For the website analysis, Nouwens crawled the 10,000 most popular websites and analyzed whether the collected pop-ups mentioned partners and, if so, how many they disclosed. WIRED manually verified all of the sites mentioned in this article, visiting each site to confirm the number of partners they displayed. We looked at the highest total number of partners in the entire dataset, as well as the highest number of partners for the top 1,000 most popular sites. This process is just a snapshot of how sites share data, providing a view of a complex ecosystem. Results may vary depending on where in the world people are accessing the site from.

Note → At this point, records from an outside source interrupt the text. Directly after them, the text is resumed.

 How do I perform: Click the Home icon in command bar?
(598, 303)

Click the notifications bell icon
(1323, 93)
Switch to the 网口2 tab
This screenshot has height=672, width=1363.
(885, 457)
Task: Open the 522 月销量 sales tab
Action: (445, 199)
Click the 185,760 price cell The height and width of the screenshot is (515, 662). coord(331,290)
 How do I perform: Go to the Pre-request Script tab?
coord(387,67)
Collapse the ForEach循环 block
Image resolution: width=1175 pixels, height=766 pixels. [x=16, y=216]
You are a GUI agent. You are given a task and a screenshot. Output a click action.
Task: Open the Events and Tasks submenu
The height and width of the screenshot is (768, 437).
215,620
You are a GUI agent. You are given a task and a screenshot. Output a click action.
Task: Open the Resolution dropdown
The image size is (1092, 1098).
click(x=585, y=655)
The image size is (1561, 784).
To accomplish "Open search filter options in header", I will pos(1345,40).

It also only includes websites that use only one system for displaying cookie pop-ups. Many of the world’s largest websites (such as Google, Facebook, and TikTok) use their own cookie pop-ups. However, thousands of websites, including publishers and retailers, use third-party technology made by consent management platforms (CMPs) to display pop-ups. These pop-ups largely follow standards from marketing and advertising group IAB Europe, which detail the information that should be included in cookie pop-ups.